Analysis - Correlate

This module is for correlation analysis between multiple masts. The typical format is to give the method the site and reference MetMast or RefMast objects. The method then returns a DataFrame of results. Those results can then be applied with a separate method.

For example, correlations typically require two lines of text. One for running the actual correlation between masts and one for applying that correlation to synthesize missing data:

1
2
corr_results_10min = an.analysis.correlate.masts_10_minute_by_direction(ref_mast, site_mast)
syn_10min = an.analysis.correlate.apply_10min_results_by_direction(ref_mast, site_mast, corr_results_10min)
analysis.correlate.apply_10min_results_by_direction(ref_mast, site_mast, corr_results, ref_ws_col=None, ref_dir_col=None, site_ws_col=None, splice=True)[source]

Applies the slopes and offsets from a 10-minute correaltion, binned by direction, between two met masts.

Parameters:
ref_mast: MetMast
MetMast object
site_mast: MetMast
MetMast object
corr_results: DataFrame
slope, offset, R2, uncert, points for each direction sector
ref_ws_col: string, default None (primary anemometer assumed)
Reference anemometer data to use. Extracted from MetMast.data
ref_dir_col: string, default None (primary vane assumed)
Reference anemometer data to use. Extracted from MetMast.data
site_ws_col: string, default None (primary anemometer assumed)
Site anemometer data to use. Extracted from MetMast.data
splice: Boolean, default True
Returns site data where available and gap-fills any missing periods between the site mast and the reference mast’s measurement period. Otherwise, returns purely sythesized data without taking into account the measured wind speeds.
Returns:
out: time series DataFrame
predicted wind speeds at the site
analysis.correlate.apply_daily_results_by_month(ref_mast, site_mast, corr_results, ref_ws_col=None, site_ws_col=None, splice=True)[source]
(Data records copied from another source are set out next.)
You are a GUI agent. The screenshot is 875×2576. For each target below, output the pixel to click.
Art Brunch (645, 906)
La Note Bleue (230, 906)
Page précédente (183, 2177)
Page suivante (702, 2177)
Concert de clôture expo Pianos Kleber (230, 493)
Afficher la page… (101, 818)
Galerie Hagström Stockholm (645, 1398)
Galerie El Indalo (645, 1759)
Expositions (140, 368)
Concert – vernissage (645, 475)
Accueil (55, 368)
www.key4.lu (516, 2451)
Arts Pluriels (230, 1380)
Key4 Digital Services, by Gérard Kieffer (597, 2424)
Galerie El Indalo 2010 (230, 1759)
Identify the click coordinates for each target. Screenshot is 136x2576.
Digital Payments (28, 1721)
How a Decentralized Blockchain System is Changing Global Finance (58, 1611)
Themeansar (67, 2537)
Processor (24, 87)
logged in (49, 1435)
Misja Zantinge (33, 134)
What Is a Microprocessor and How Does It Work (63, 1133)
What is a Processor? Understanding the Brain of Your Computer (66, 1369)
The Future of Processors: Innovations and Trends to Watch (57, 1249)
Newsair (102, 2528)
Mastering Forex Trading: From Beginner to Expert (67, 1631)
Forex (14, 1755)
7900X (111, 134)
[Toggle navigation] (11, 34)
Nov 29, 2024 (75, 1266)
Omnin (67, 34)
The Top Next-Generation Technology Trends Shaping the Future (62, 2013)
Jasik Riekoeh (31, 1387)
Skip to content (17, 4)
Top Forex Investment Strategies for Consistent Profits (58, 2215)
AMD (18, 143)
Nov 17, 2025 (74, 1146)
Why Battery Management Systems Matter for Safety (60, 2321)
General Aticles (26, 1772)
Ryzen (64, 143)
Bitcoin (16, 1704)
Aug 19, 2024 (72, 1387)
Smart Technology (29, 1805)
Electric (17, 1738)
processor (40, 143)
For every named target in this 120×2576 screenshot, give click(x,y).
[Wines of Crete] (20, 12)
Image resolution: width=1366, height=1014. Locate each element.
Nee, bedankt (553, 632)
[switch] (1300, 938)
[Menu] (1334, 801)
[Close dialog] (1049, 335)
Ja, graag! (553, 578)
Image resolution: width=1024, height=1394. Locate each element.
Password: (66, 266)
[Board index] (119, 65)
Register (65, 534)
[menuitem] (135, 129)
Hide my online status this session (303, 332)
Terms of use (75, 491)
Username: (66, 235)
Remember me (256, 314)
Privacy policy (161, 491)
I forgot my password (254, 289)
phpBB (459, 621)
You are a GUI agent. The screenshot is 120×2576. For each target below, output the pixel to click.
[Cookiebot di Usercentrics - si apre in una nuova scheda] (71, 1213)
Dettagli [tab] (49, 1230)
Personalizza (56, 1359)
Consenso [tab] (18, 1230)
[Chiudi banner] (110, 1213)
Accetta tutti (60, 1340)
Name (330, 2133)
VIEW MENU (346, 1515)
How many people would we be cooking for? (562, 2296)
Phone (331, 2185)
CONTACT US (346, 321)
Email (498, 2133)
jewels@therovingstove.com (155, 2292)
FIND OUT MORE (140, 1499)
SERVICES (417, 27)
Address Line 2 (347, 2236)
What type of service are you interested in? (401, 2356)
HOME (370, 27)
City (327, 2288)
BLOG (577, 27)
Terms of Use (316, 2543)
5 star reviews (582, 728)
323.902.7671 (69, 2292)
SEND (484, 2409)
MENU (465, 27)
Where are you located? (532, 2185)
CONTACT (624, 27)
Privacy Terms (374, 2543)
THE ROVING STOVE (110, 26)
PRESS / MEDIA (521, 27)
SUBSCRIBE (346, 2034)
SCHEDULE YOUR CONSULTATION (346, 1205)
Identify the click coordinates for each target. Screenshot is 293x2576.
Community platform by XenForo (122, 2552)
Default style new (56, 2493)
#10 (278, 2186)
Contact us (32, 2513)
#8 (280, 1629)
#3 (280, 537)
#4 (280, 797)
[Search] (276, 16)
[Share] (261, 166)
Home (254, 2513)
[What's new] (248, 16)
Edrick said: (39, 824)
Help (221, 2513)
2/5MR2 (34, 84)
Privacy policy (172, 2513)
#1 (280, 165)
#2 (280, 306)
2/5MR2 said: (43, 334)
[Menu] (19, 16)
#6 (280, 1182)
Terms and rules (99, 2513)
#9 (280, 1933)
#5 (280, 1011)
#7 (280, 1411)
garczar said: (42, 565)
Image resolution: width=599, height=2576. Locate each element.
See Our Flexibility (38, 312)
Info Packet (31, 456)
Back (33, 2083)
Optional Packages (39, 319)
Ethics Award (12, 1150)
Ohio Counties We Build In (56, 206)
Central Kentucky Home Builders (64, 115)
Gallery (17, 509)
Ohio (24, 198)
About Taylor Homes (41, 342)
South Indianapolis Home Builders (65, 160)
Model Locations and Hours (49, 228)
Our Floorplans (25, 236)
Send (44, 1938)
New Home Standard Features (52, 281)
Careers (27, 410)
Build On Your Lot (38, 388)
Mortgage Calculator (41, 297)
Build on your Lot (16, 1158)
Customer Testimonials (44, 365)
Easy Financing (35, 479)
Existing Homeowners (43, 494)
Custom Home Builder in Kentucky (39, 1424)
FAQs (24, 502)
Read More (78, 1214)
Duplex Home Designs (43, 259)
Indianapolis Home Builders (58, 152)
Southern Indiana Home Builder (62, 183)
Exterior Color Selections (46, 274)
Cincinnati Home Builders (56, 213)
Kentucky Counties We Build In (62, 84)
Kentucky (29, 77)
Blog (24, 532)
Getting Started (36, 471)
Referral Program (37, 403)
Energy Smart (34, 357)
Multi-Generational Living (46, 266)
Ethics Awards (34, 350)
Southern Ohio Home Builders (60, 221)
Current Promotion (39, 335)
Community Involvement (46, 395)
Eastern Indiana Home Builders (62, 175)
Applies the slopes and offsets from a daily correaltion, binned by month, between two met masts. If the reference or site masts don’t have daily time series the method resamples to daily frequency, requiring 70% data coverage within each day to be a valid day.

Parameters:
ref_mast: MetMast
MetMast object
site_mast: MetMast
MetMast object
corr_results: DataFrame
slope, offset, R2, uncert, points for each direction sector
ref_ws_col: string, default None (primary anemometer assumed)
Reference anemometer data to use. Extracted from MetMast.data
ref_dir_col: string, default None (primary vane assumed)
Reference anemometer data to use. Extracted from MetMast.data
site_ws_col: string, default None (primary anemometer assumed)
Site anemometer data to use. Extracted from MetMast.data
splice: Boolean, default True
Returns site data where available and gap-fills any missing periods between the site mast and the reference mast’s measurement period. Otherwise, returns purely sythesized data without taking into account the measured wind speeds.
Returns:
out: time series DataFrame
predicted wind speeds at the site
analysis.correlate.apply_daily_results_by_month_to_mast_data(mast_data, corr_results, ref_ws_col='ref', site_ws_col='site', splice=True)[source]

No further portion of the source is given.